No such thing as a best cube. Every cube has characteristics that stands out which is why there are different types of them.


----------



## andyt1992 (Jan 28, 2010)

FII by miles.

and which country do you live in??


----------



## iSpinz (Jan 28, 2010)

AII and Taiyan.


----------



## Muesli (Jan 28, 2010)

ORANGE TYPE C!

But seriously, it's awesome.


----------



## bwatkins (Jan 28, 2010)

Ghost Hand Cubes! And if this thread teaches you anything...its that preference is everything when choosing a cube!


----------



## andyt1992 (Jan 28, 2010)

Musli4brekkies said:


> ORANGE TYPE C!
> 
> But seriously, it's awesome.



When his type FII arrives on monday he'll be singing a different song.


----------



## Tyrannous (Jan 28, 2010)

im an F II man myself, nothing seems to compare to it lol


----------



## ianini (Jan 28, 2010)

Old type a. Best cube ever!


----------



## Edward (Jan 28, 2010)

bwatkins said:


> Ghost Hand Cubes! And if this thread teaches you anything...its that preference is everything when choosing a cube!



This...


----------



## Kirjava (Jan 28, 2010)

eternitycuber said:


> Alot



This is supposed to be two words.


----------



## eastamazonantidote (Jan 28, 2010)

Please read prior to posting.

It's the freaking title of the sticky'd thread.
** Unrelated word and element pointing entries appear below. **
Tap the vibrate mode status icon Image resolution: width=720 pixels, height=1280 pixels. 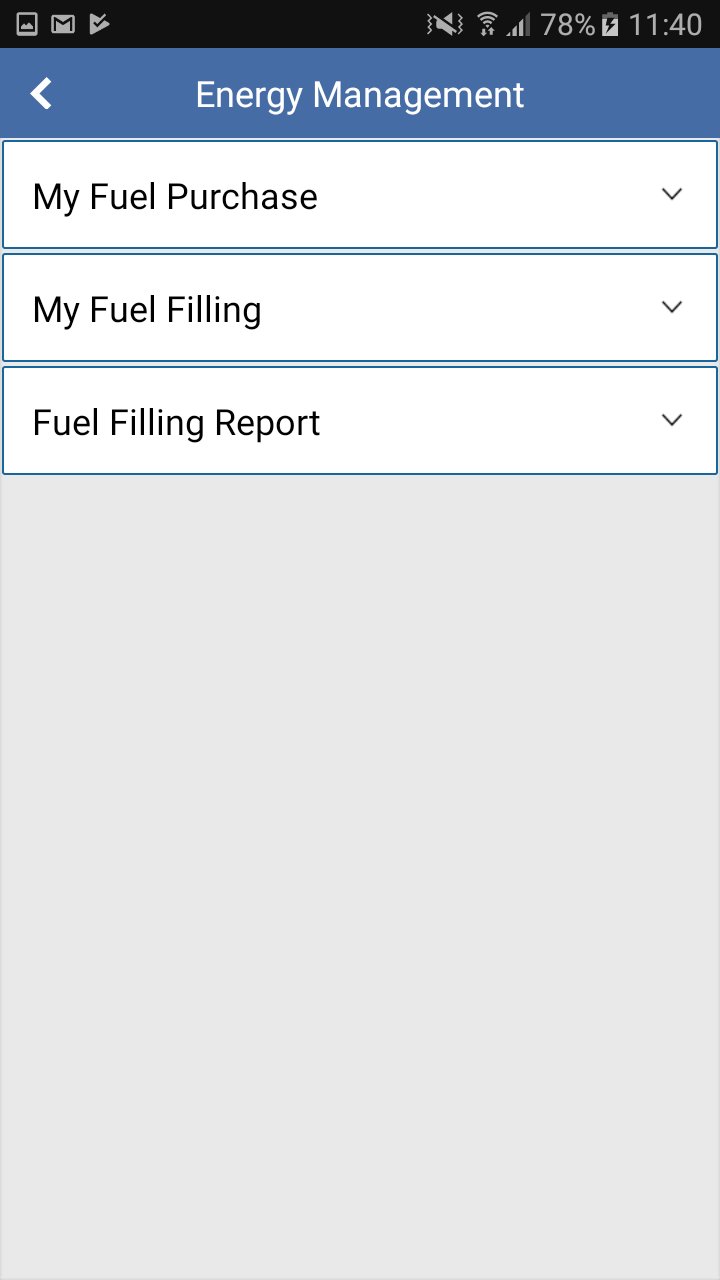[x=444, y=24]
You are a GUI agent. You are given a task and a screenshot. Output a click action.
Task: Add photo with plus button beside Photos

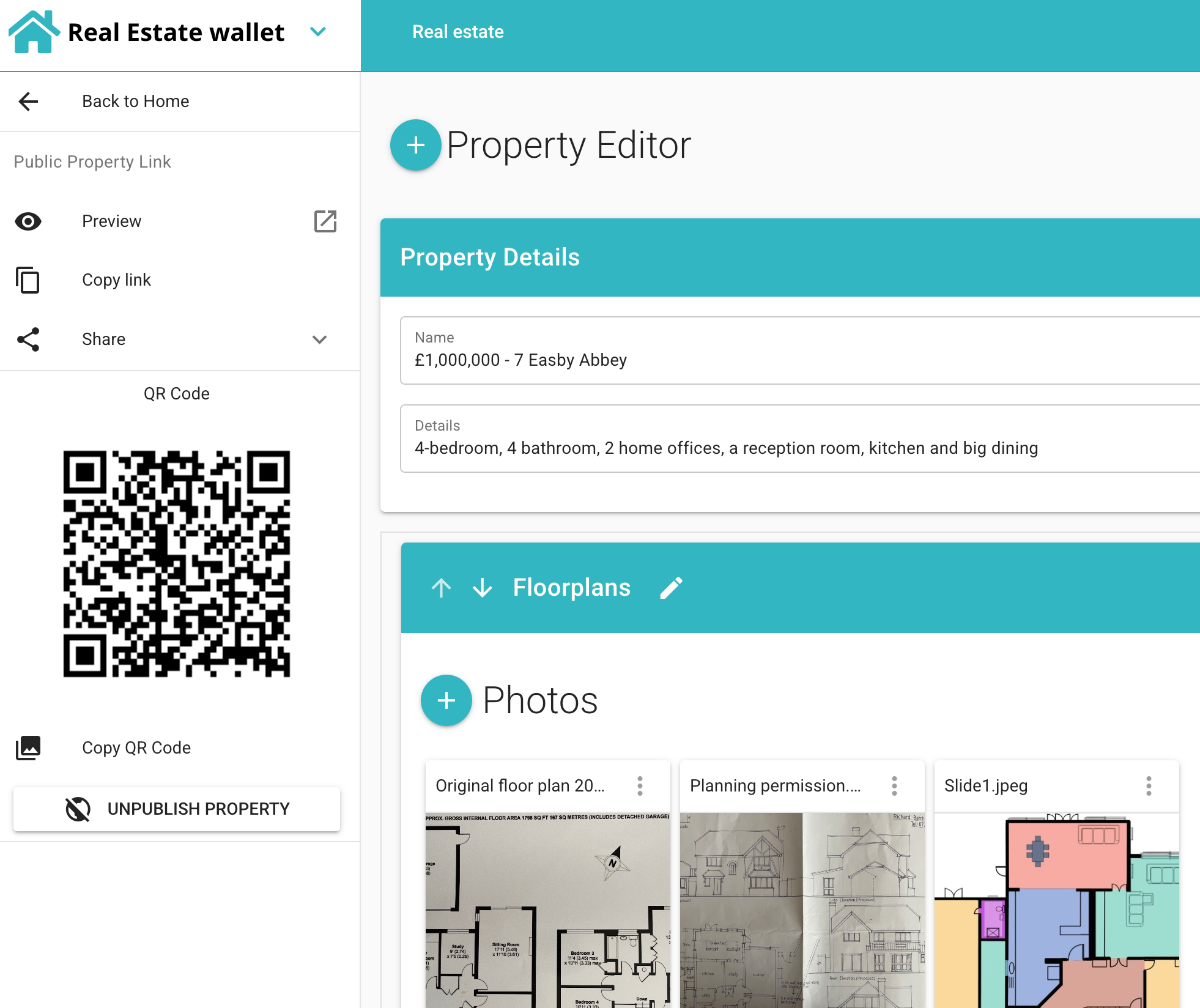(x=446, y=700)
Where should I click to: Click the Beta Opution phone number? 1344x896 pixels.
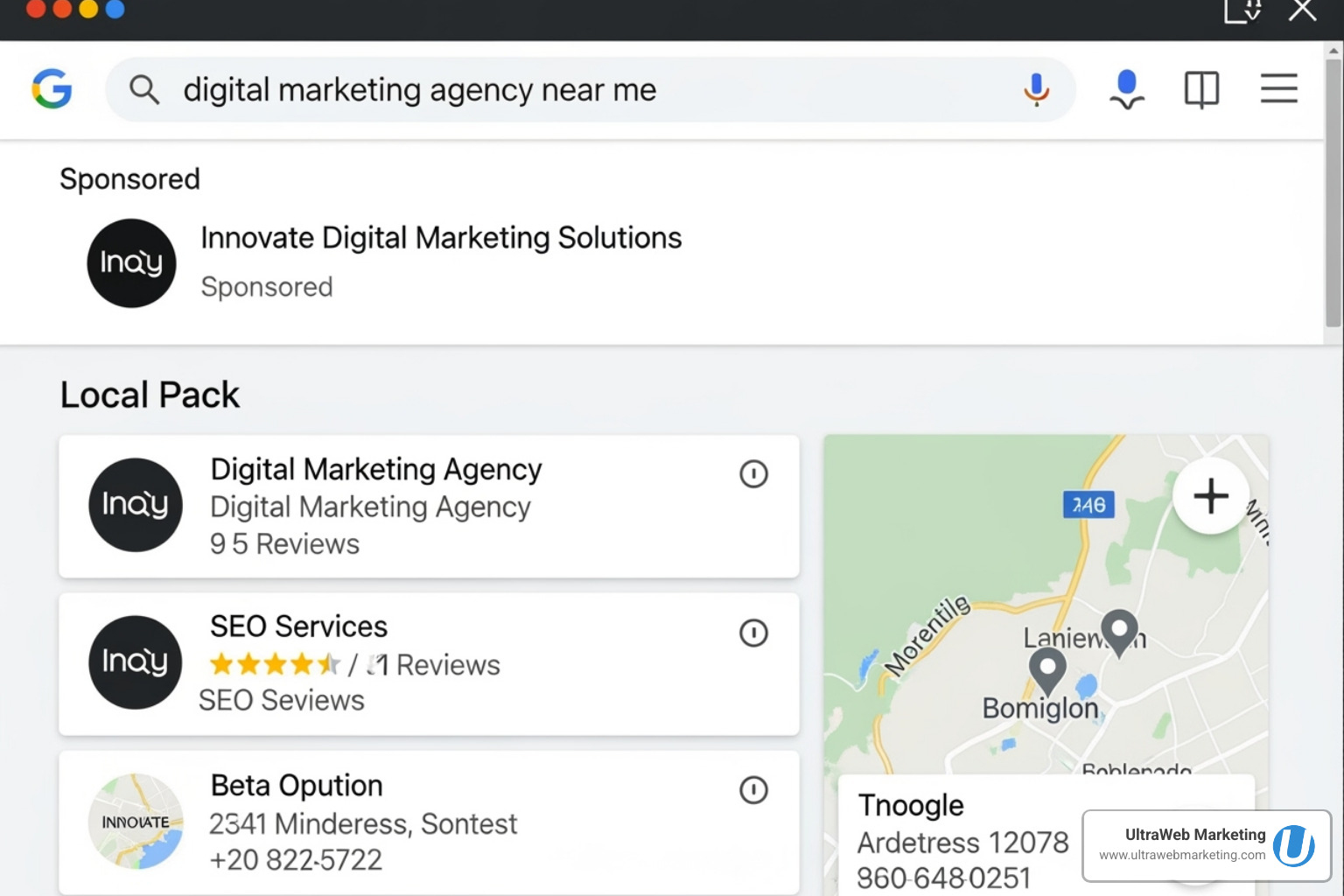point(297,859)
I'll input, though. Cube4You brand cubes are nice, I like my Rubik's storebought, my Diansheng is my favorite (but not best!) cube, and the CII's and FII's are alright.

To be honest, the FII's and CII's are overrated. They're only for a specific portion of the population that doesn't mind feeling how every cubie rubs up against its neighbors. However, I can do M2 moves with one finger flick on my CII...


----------



## Stefan (Jan 29, 2010)

Don't listen to those noobs. There *is* a single best cube, though it's a close-guarded secret. But you asked nicely, so send me 20 bucks and I'll tell you.


----------



## Mr Cubism (Jan 29, 2010)

StefanPochmann said:


> Don't listen to those noobs. There *is* a single best cube, though it's a close-guarded secret. But you asked nicely, so send me 20 bucks and I'll tell you.
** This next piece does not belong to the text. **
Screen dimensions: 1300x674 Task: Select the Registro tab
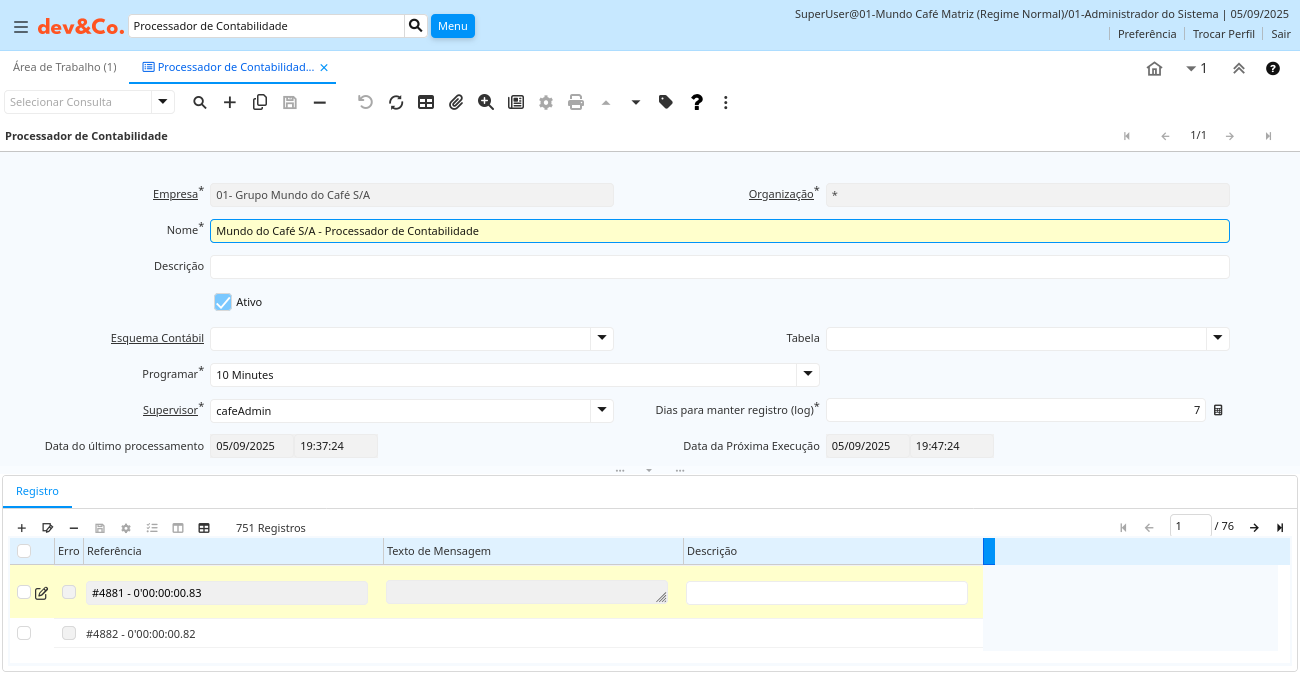coord(37,491)
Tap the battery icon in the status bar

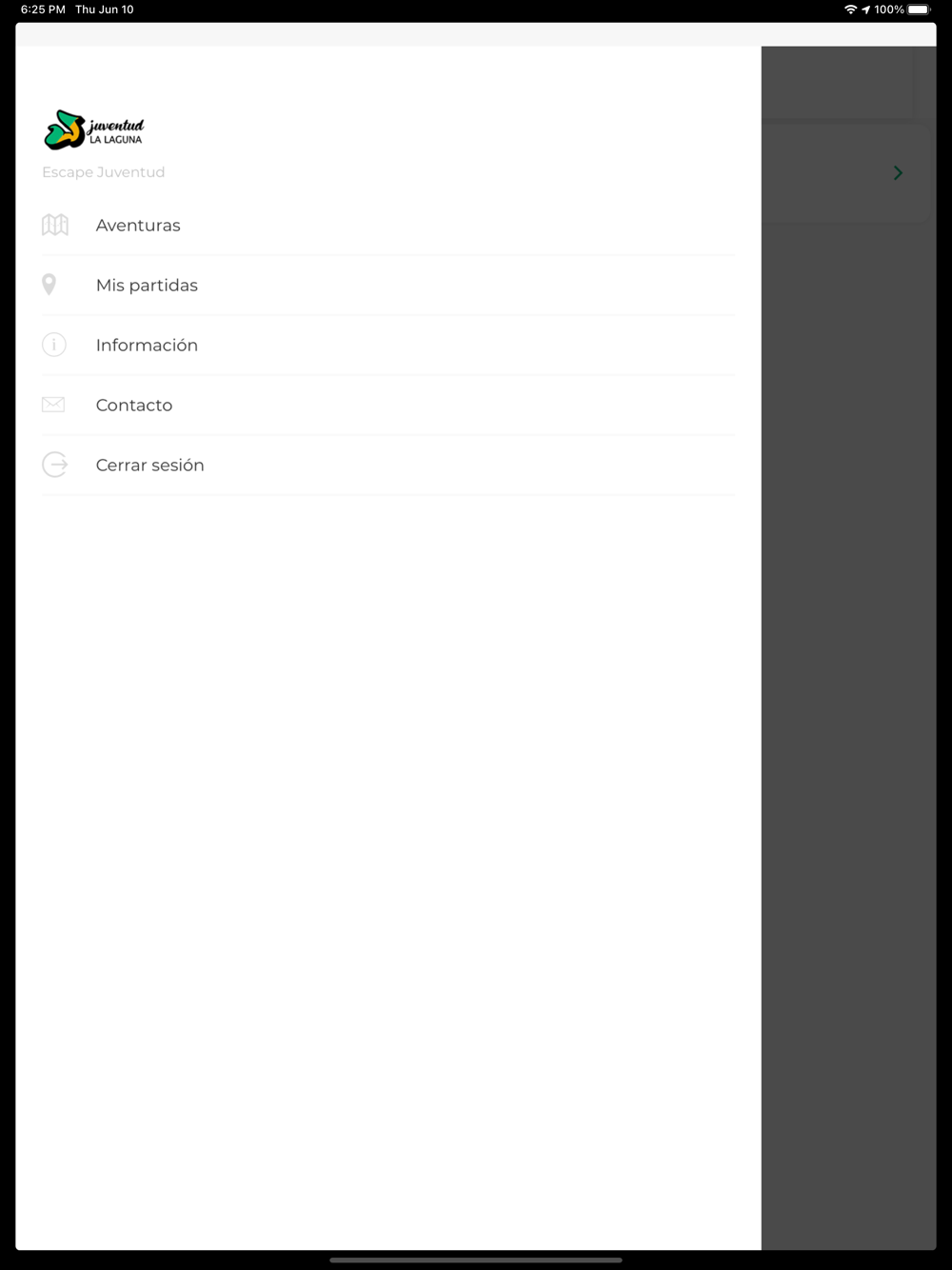pos(919,10)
I can tell it for free; Edison!


----------



## CitricAcid (Jan 29, 2010)

FII, CII, AV, TaiYan II, Edison, Ghost Hand, 

I like all of these. I think most everyone will agree with at least one of those.


----------



## Hadley4000 (Jan 29, 2010)

In all seriousness, I would like to know just how many threads like this have been made.


----------



## ~Phoenix Death~ (Jan 29, 2010)

FII, Type C+C4U Core, Taiyan


----------



## nlCuber22 (Jan 29, 2010)

CitricAcid said:


> FII, CII, AV, TaiYan II, Edison, Ghost Hand,
> 
> I like all of these. I think most everyone will agree with at least one of those.
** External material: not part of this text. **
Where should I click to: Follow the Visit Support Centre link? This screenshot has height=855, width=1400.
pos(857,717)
Err, you haven't tried a Ghost Hand, have you?


----------



## chris410 (Jan 29, 2010)

I bought a Taiyan cube from iSpinz and so far it is a big improvement over my C4U and other cubes.


----------



## hillary (Jan 29, 2010)

No, no, no, they're all wrong. 
Listen to me: it's mini type a. Not micro, mini. Type a.


----------



## ~Phoenix Death~ (Jan 29, 2010)

hillary said:


> No, no, no, they're all wrong.
> Listen to me: it's mini type a. Not micro, mini. Type a.



That's good for YOU, not for all of us...-_-


----------



## iSpinz (Jan 29, 2010)

hillary said:


> No, no, no, they're all wrong.
> Listen to me: it's mini type a. Not micro, mini. Type a.



If you're talking about my store, mini type A is 52mm and micro type a is 46mm.


----------



## hillary (Jan 29, 2010)

Actually, I was just being ironic.
It seems as if everybody is just tossing in random cube types for maximum confusion. thought I might just as well chime in.


----------



## Hiero (Jan 29, 2010)

Hadley4000 said:


> In all seriousness, I would like to know just how many threads like this have been made.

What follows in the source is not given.